Records, tape recordings, microforms, and computer disks are also
documents, though decoding such documents requires mechanical or
electronic equipment. Documents are physical, material objects that can be
held in the hand. Each new copy of the Linguistic Text is in a new
document. Two documents containing the same Linguistic Text are still two
separate entities but only one Linguistic Text. This physical form not only
provides a "fixing medium" (to borrow a concept from photography) but it
inevitably provides an immediate context and texture for the Linguistic
Text. It will be useful therefore to have a term for the union of Linguistic
Text and Document. I call it the Material Text. It seems clear that a reader
reacts not just to the Linguistic Text when reading but to
the Material Text, though it be subconsciously, taking in impressions about
paper and ink quality, typographic design, size, weight, and length of
document, and style and quality of binding, and perhaps from all these
together some sense of authority or integrity (or lack thereof) for the text.
These aspects of the Material Text carry indications of date and origin, and
social and economic provenance and status, which can influence the
reader's understanding of and reaction to the Linguistic Text.[28] (See Chart 3.)
We should pause again for a moment, this time with our feet firmly
planted in the material realm. A Material Text, any Material Text, is
the reader's only access route to the Work. A Linguistic Text cannot exist
for anyone (who does not already hold it in memory) without a material
medium;
[29] the Linguistic Text and
its medium are the Material Text with all the implications of that union.

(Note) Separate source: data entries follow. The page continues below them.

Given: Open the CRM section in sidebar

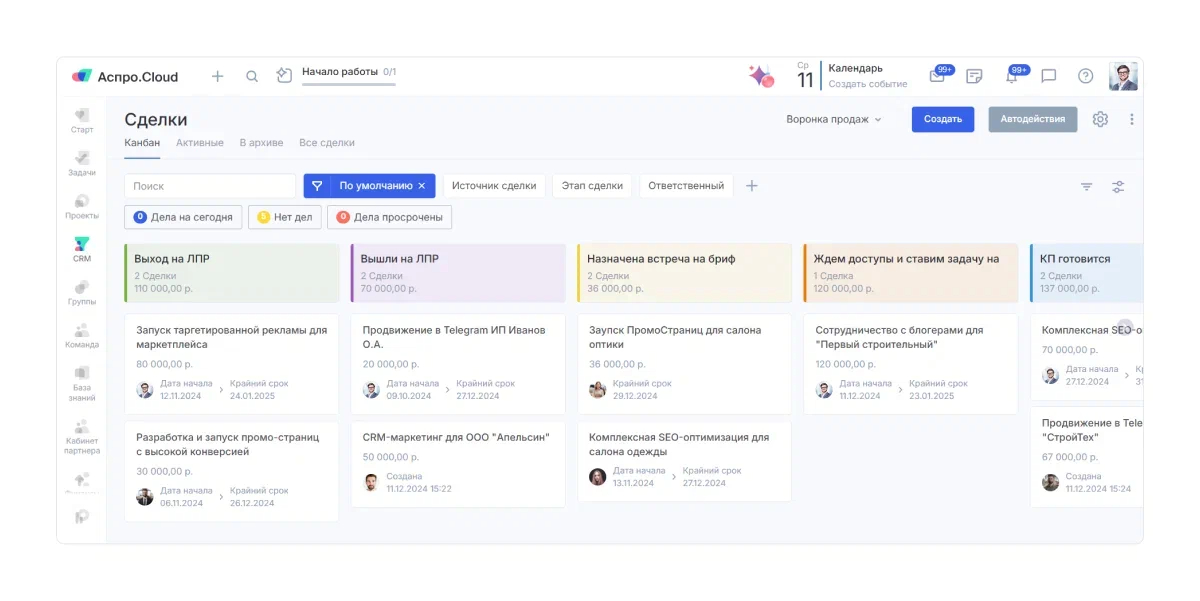Looking at the screenshot, I should 82,249.
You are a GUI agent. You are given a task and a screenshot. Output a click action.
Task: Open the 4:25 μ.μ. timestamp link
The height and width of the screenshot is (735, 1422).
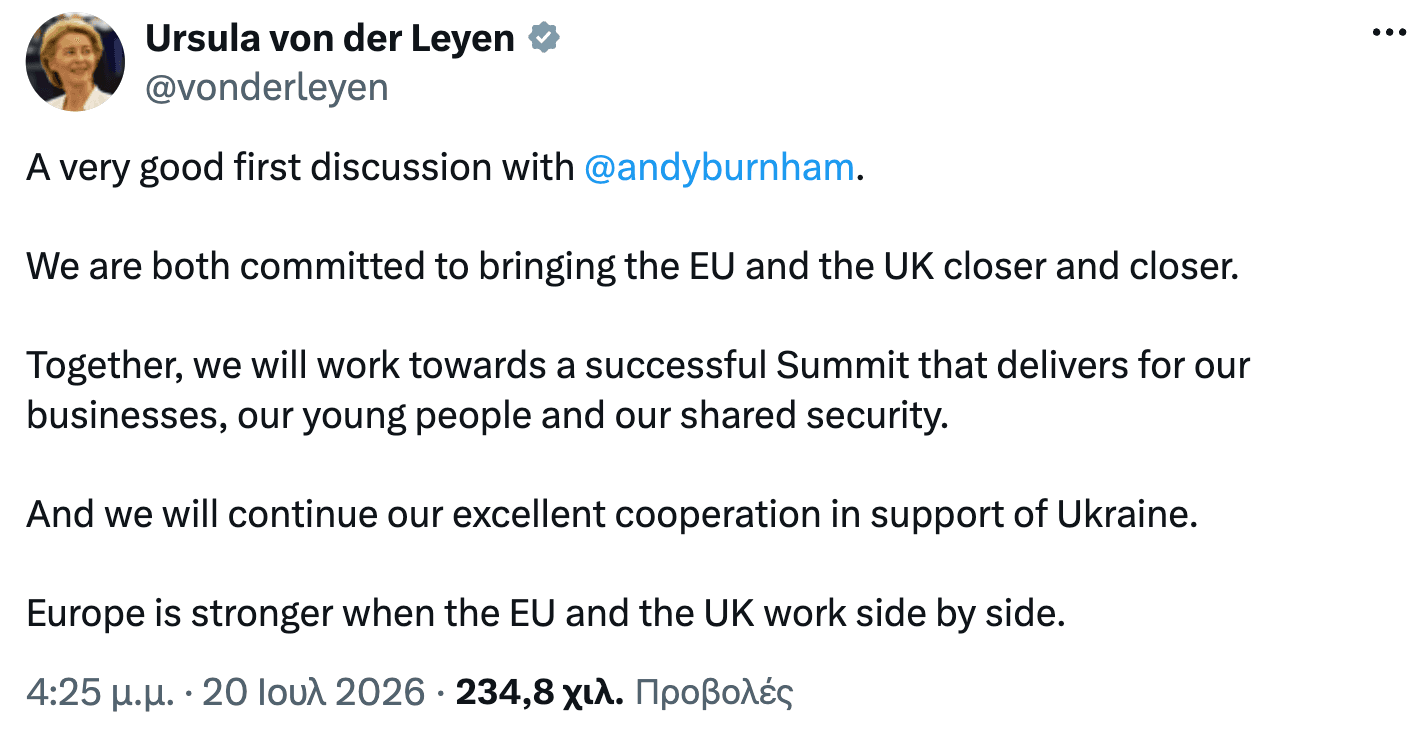(104, 693)
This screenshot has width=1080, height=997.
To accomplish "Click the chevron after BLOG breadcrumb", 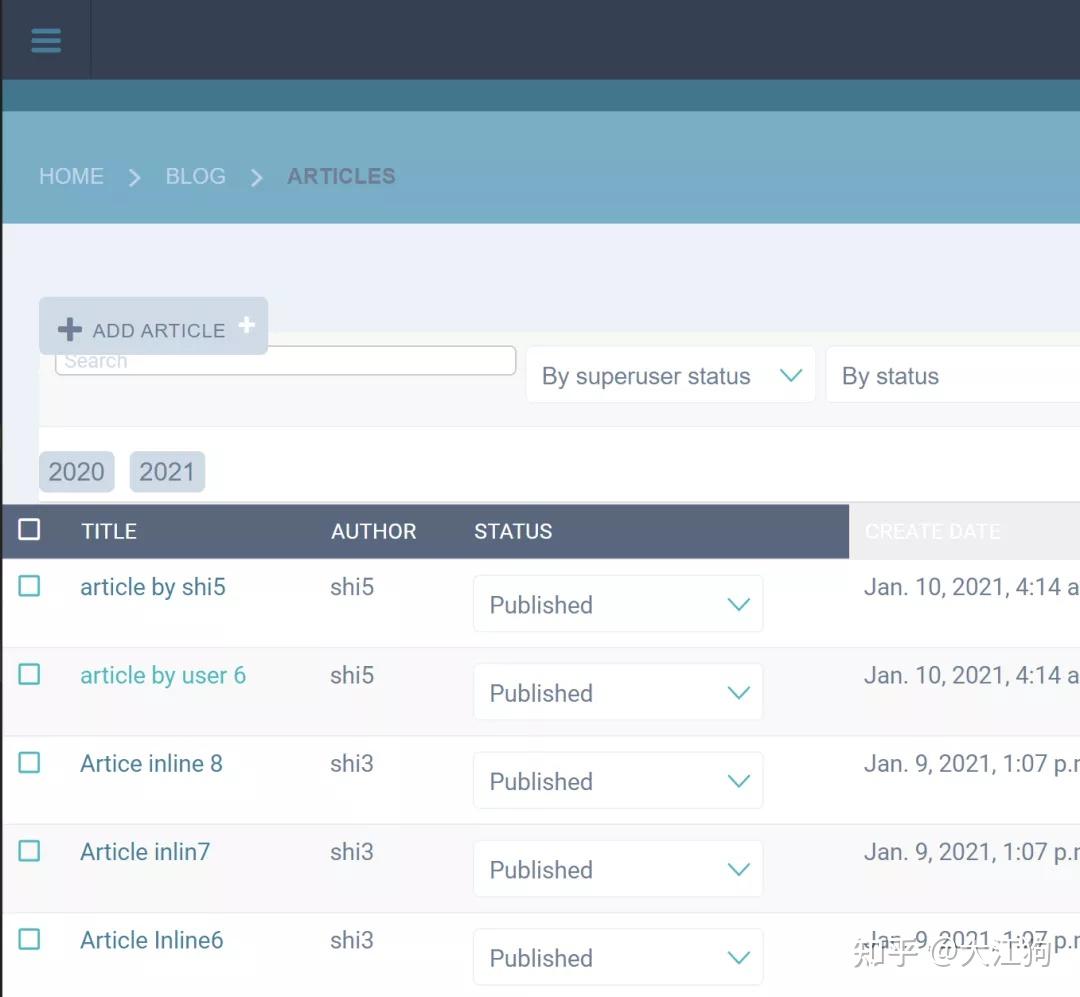I will pos(256,178).
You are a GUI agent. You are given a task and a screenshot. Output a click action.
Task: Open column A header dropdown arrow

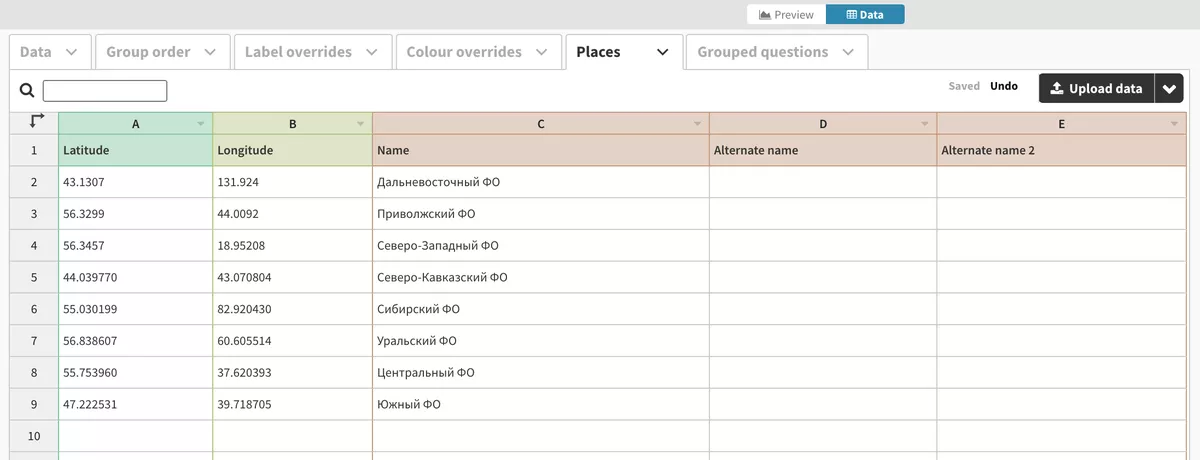(201, 124)
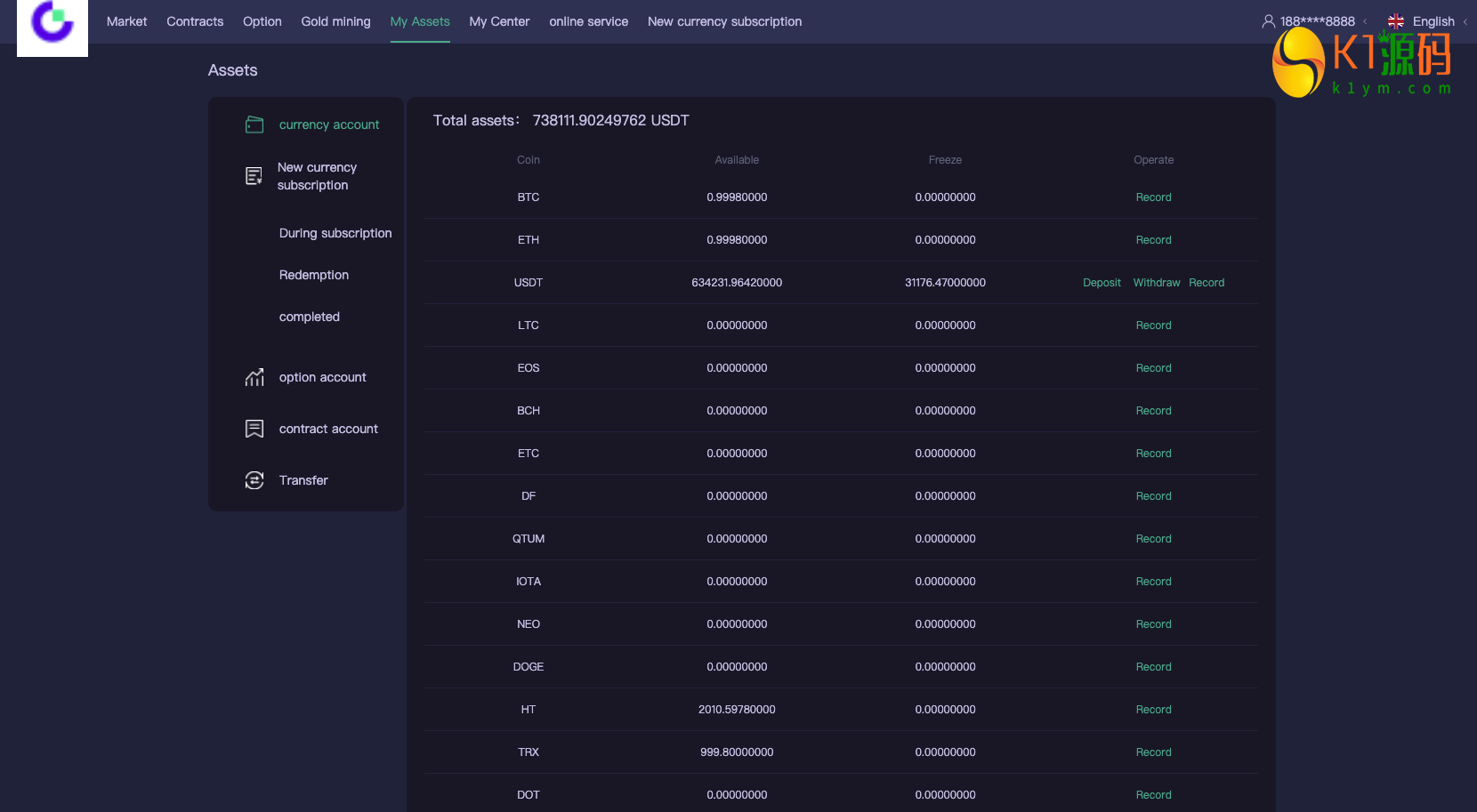Viewport: 1477px width, 812px height.
Task: Click the currency account wallet icon
Action: click(x=254, y=125)

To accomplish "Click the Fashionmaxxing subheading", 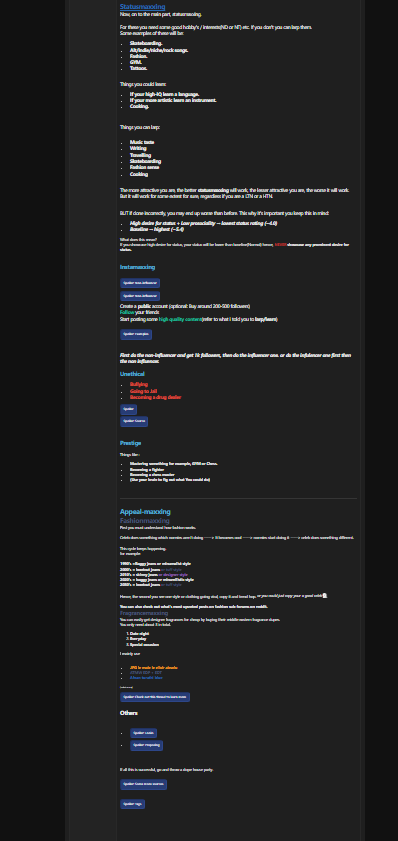I will click(x=144, y=521).

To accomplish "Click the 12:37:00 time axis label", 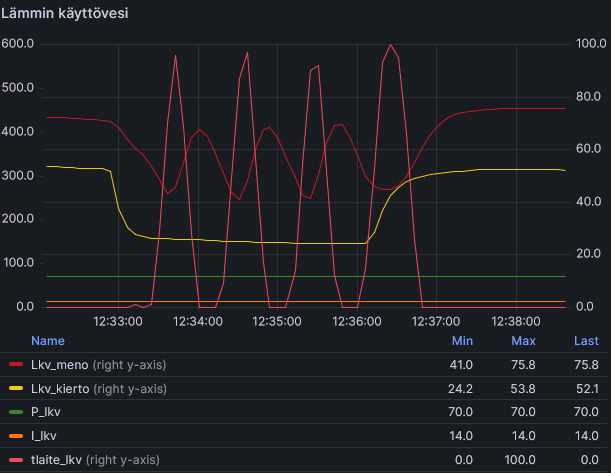I will point(436,321).
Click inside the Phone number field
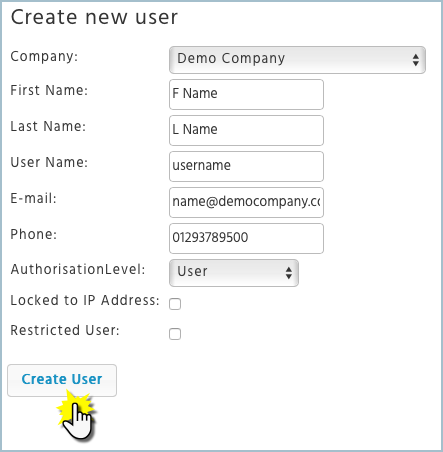The image size is (443, 452). click(x=246, y=238)
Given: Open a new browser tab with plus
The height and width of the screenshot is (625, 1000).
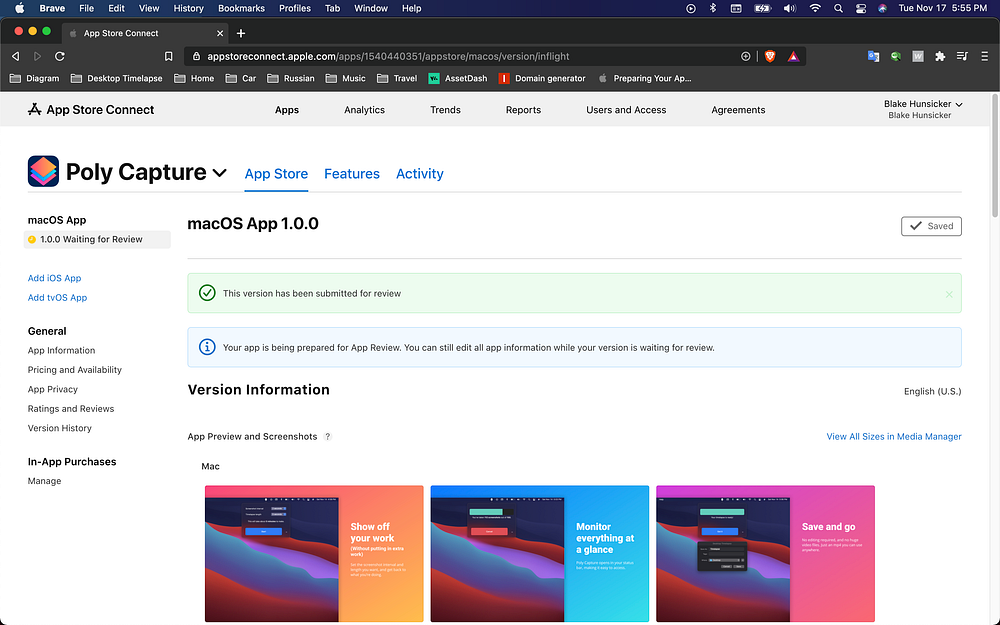Looking at the screenshot, I should click(x=241, y=33).
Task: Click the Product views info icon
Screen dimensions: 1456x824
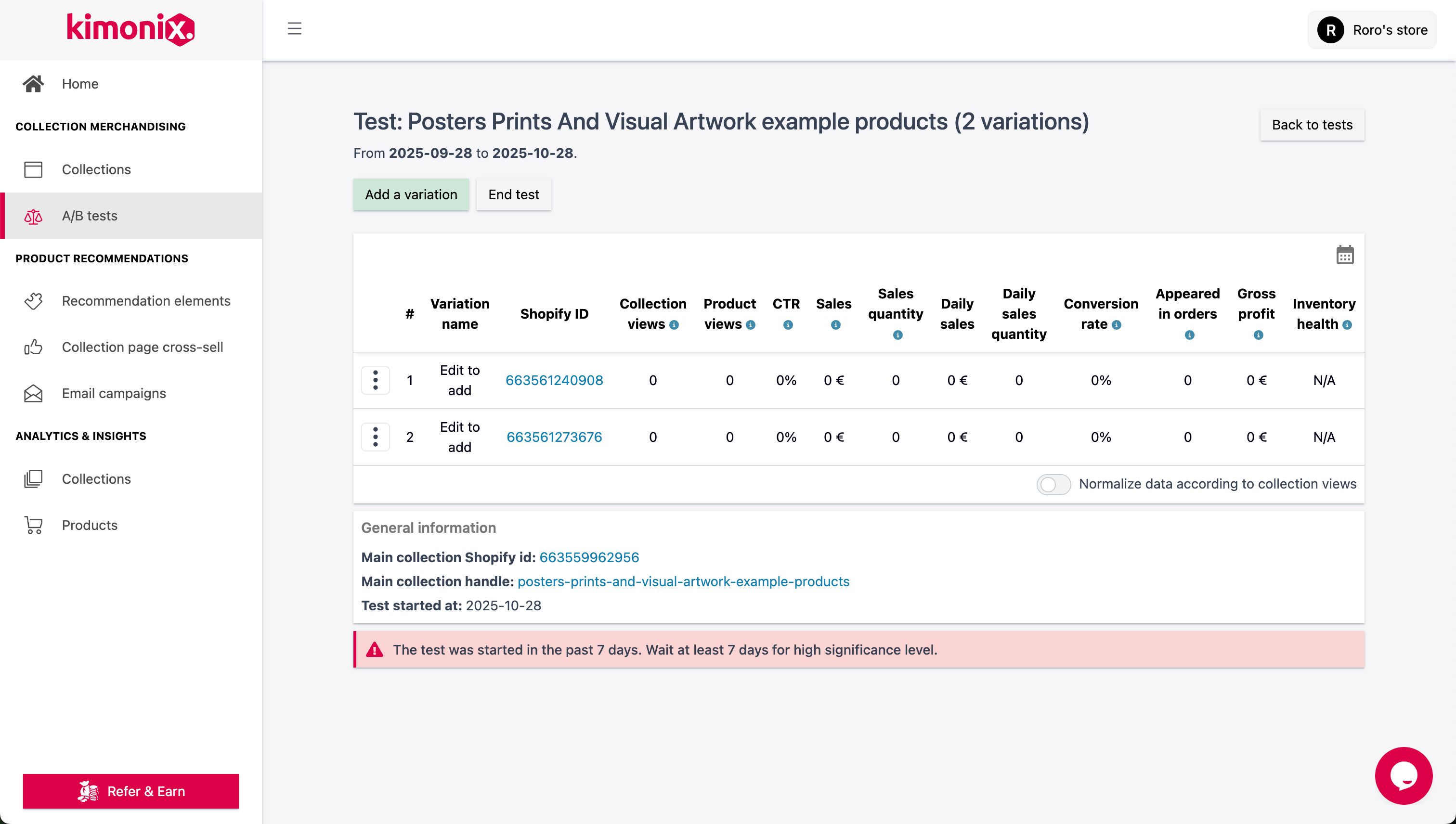Action: pos(751,325)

Material Texts are the production of Utterance. The first Material Text
(says the manuscript) is the first attempted union of the Essayed Version
and a Document. There might be a problem in distinguishing that first
Material Text from draft fragments, and it might be possible to
"reconstruct" archaeologically a Version buried in drafts in early
manuscripts or in the cancelled and altered passages in a manuscript or
typescript whose final revisions represent Essayed Version one. Material
Texts numbers 2-n are transcriptions made by anyone including the author.
These Material
Texts might incorporate the results of revisions, editorial interventions, or
errors, or they might be accurate transcripts.
It would appear from the concept of Material Texts that when an
editor has extracted or edited the Linguistic Text which he believes best
represents the Version he is editing, he must embody that Linguistic Text
in a new document which will be a new Material Text with implications all
its own. He cannot reincorporate a new Linguistic Text into an old
Document to present a "restored" Material Text. The force of this idea
came to me while reading Jerome McGann's explanation of the work as a
product of social contract in which the production process was described as
an integral and inevitable aspect of the concept of the work of art.[30]